Harus diketahui bahwa dampak dari kawin siri sangat merugikan bagi perempuan dan
status anak , dampak tersebut diantaranya :
Tidak kejelasan status hukum istri dan anak didepan hukum.
Poligami akan meningkat.
Istri tidak dapat menuntut suami untuk memberikan nafkah baik lahir maupun batin.
Tanggung jawab seorang ayah kepada anak tidak ada.
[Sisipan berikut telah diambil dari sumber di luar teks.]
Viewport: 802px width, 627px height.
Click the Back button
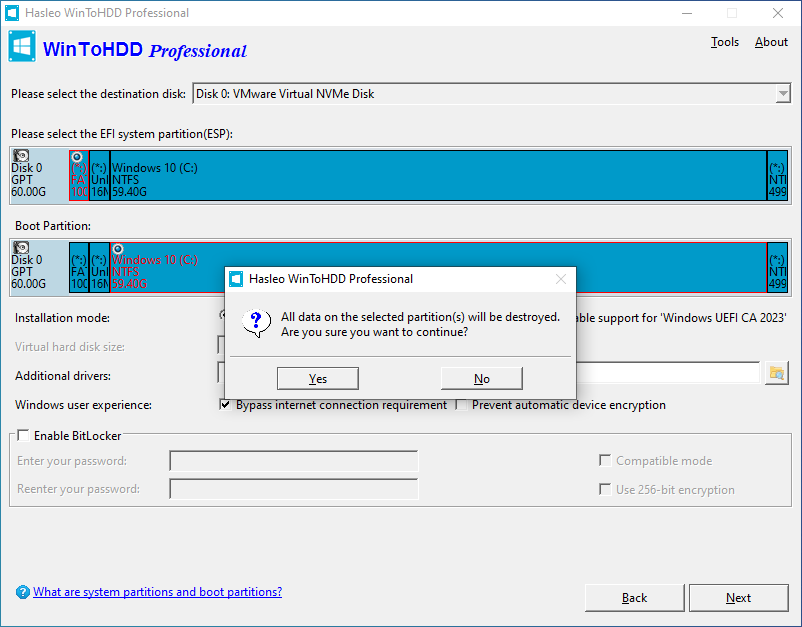[634, 598]
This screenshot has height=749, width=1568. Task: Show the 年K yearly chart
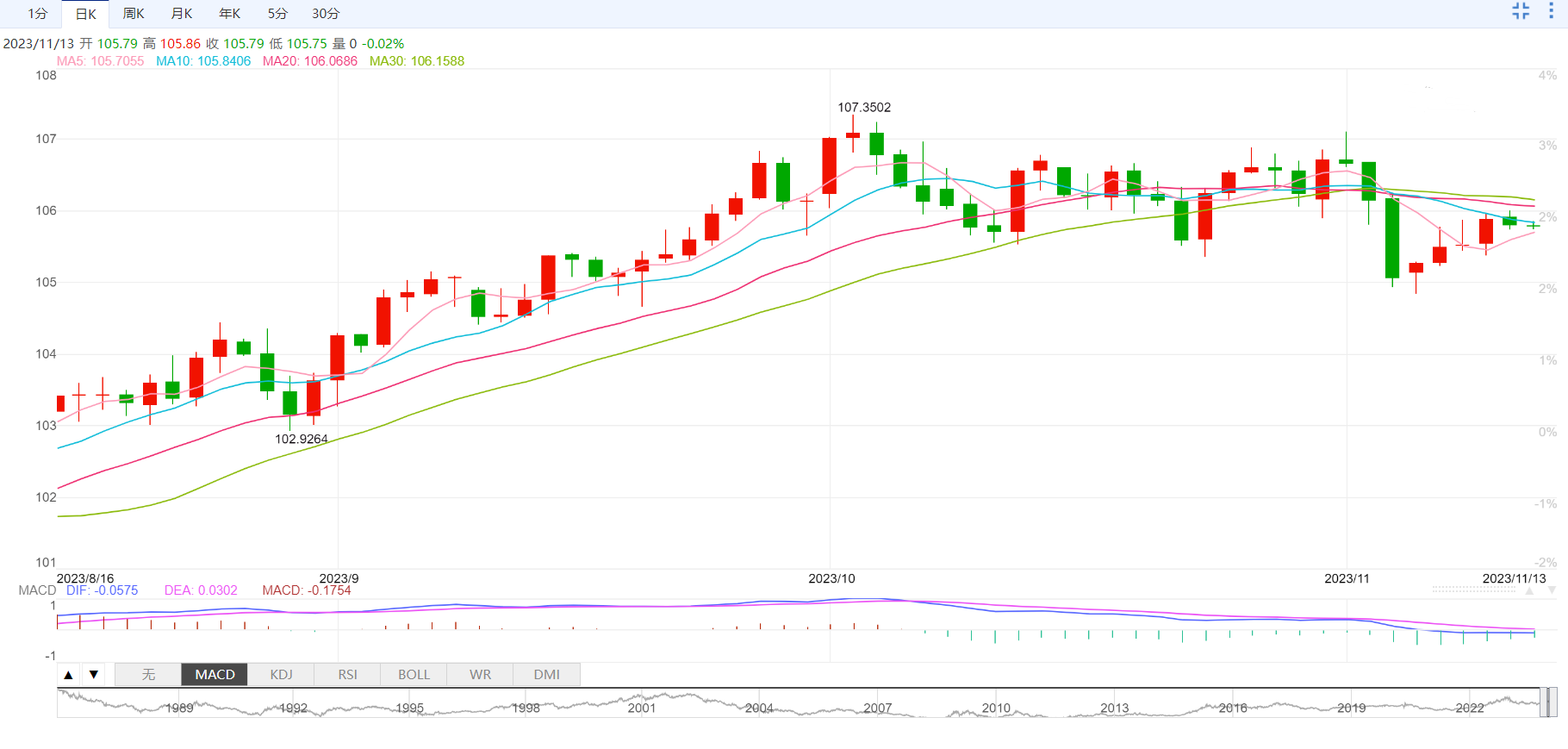tap(229, 14)
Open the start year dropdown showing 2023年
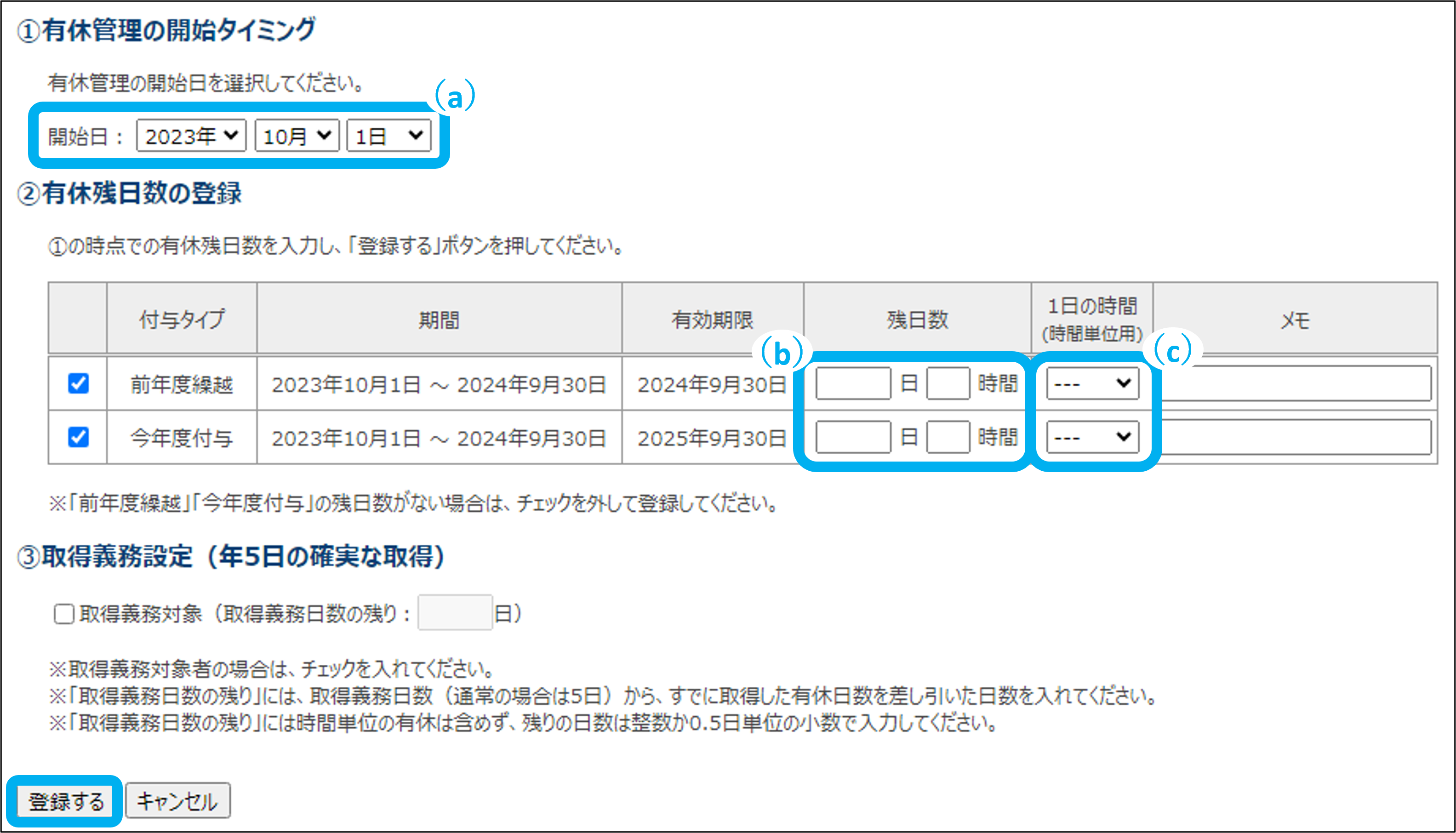Image resolution: width=1456 pixels, height=833 pixels. click(191, 136)
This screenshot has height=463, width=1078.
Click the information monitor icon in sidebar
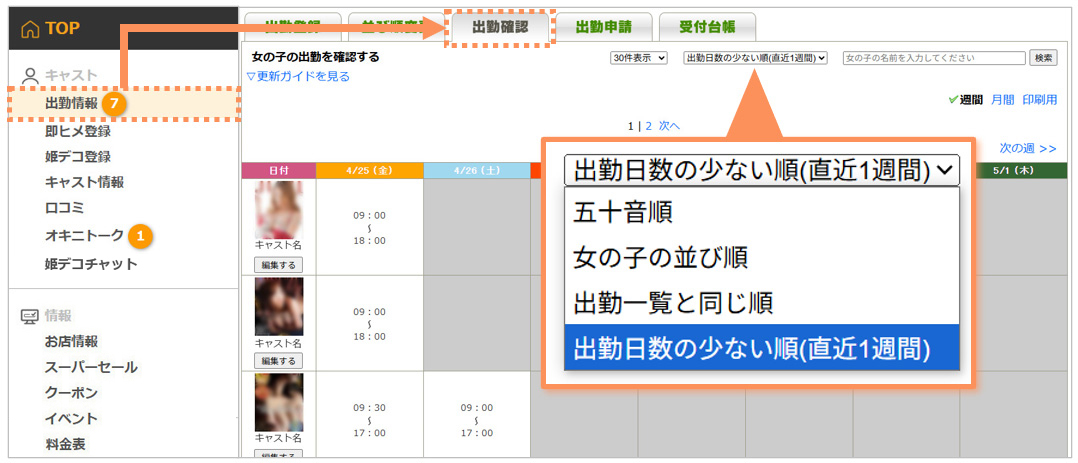coord(30,316)
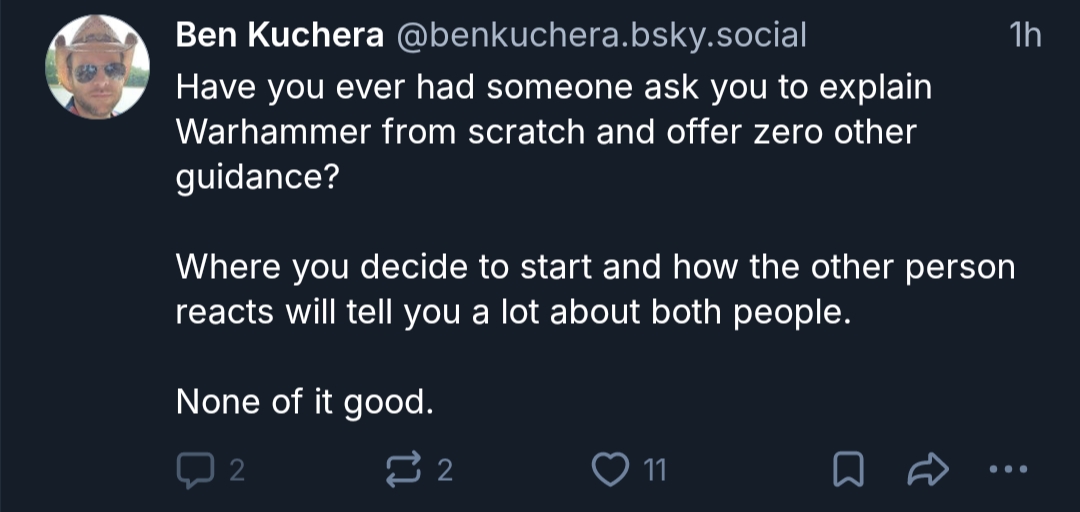Click the like count 11

(x=653, y=469)
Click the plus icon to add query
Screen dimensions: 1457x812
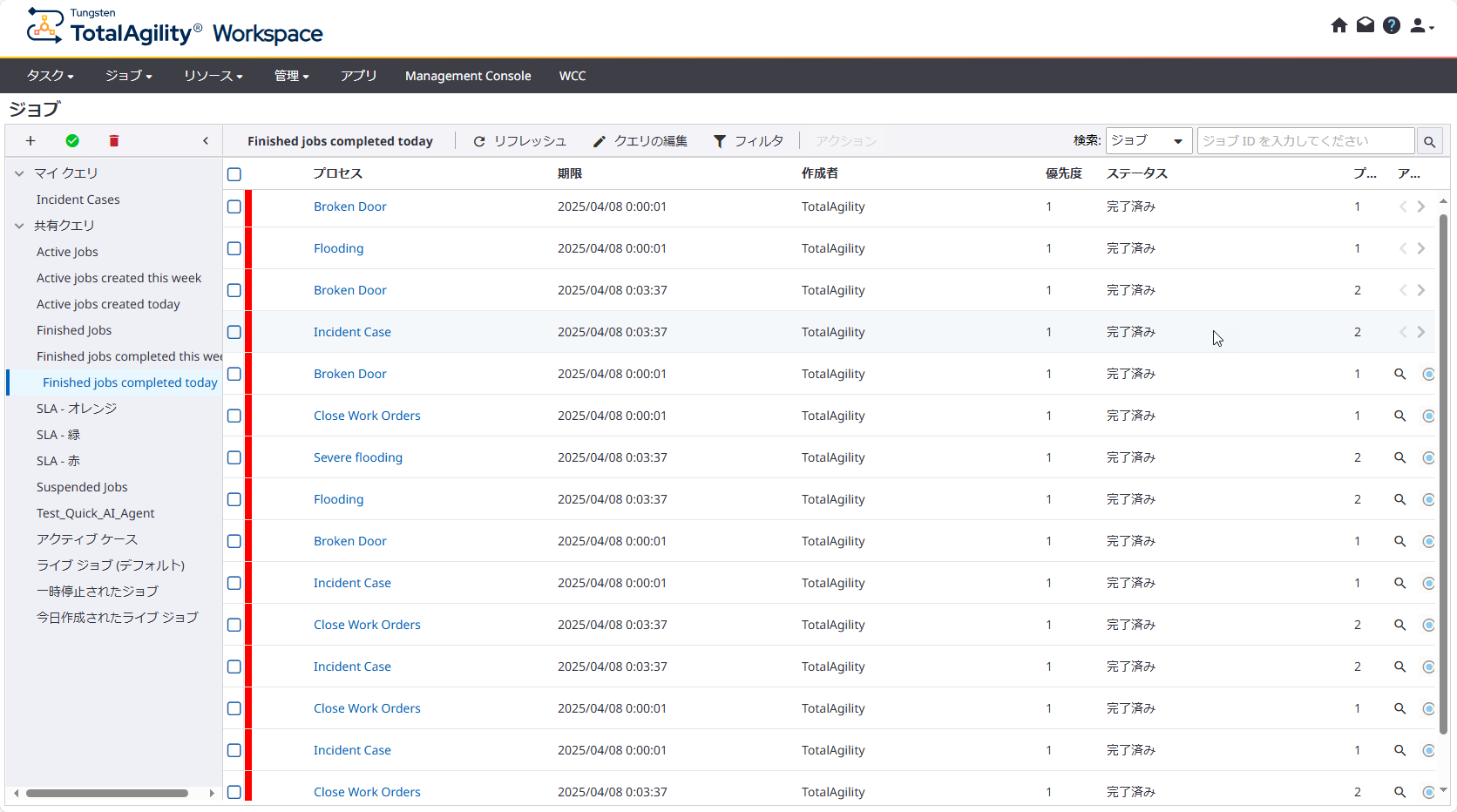pyautogui.click(x=30, y=141)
Contohnya pengurusan akta
lahir.
Dalam hal perkawinan, anak-anak yang lahir dari pernikahan siri akan sulit untuk
menuntut hak dalam pewarisan. Karena tidak kejelasan statusnya.
Sementara dampak positif dari kawin siri hanya sebatas mengurangi maraknya perzinaan
dan sex bebas.Jadi sudah jelas bahwa dampak negatif lebih dominan dari pada
dampakmpositif yang ditimbulkan oleh kawin siri.
Sementara hubunganya dengan hukum adat itu sifatnya sosialis masyarakat, tapi kalau
UUP itu merupakan peraturan yang dibuat oleh DPR untuk mengatur perkawinan, tetapi
masyarakat masih terus melakukan nikah siri, adatnya di dalam masyarakat seolah-olah nikah
siri itu halal karena mereka berlindung di bawah hukum agama islam.
3. Kesimpulan
Pernikah siri adalah nika dibawah tangan atau nikah secara sembunyi-sembunyi. Disebut
secara sembunyi karena tidak dilaporakan kekantor urusan agama bagi muslaim atau catatan
sipil non muslim. Pendapat Imam Abu Hanifah, Yang dimaksud dengan nikah sirih adalah
nikah yang tidak bisa menghadirkan wali dan tidak mencatatkan pernikahannya.
Hukum nikah sirih secara aturan agama adalah sah. Dan dihalalkan atau diperbolehkan
jika sarat dan rukun nikanya terpenuhi. Namun secara hukum yang berlaku di Negara kita
tentang perundang-undangan pernikahan itu tidak sah karena di dalam perundangan ada yang
tidak lengkap secara administrasi.
Dampak yang ditimbulkan dari nikah sirih lebih banyak faktor kerugaiannya
dibandingkan faktor keuntungannya. Kerugaian yang terbesar dari nikah siri berdampak pada
pihak perempuan dan anaknya untuk masa depannya.
4. Faktor yang melatarbelakangi adanya nikah sirih yaitu :
1) faktor ekonomi.
2) proses admisntrasi pernikahan yang dianggap terlalu sukar.
3) bagi pria yang yang ingin menukah lagi atau poligami tetap tidak mendapat
persetujuan atau disetujui dari istri ke pertama.
4) dari awal baik siwanita atau pria yang melakukan nikah siri mempunyai itikad
tidak baik, hanya sekedar menghalalkan hubungan persetubuhan saja.
4. Saran
Kepada pemuda pemudi islam tidak mengikuti tata cara perkawinan sirih karena dapat
merugikan. Dan berusaha menghindari pernikahan sirih. Juga kepada pemerintah melakukan
penyuluhan dan dapat menghimbau masyarakat tentang kerugian nikah siri.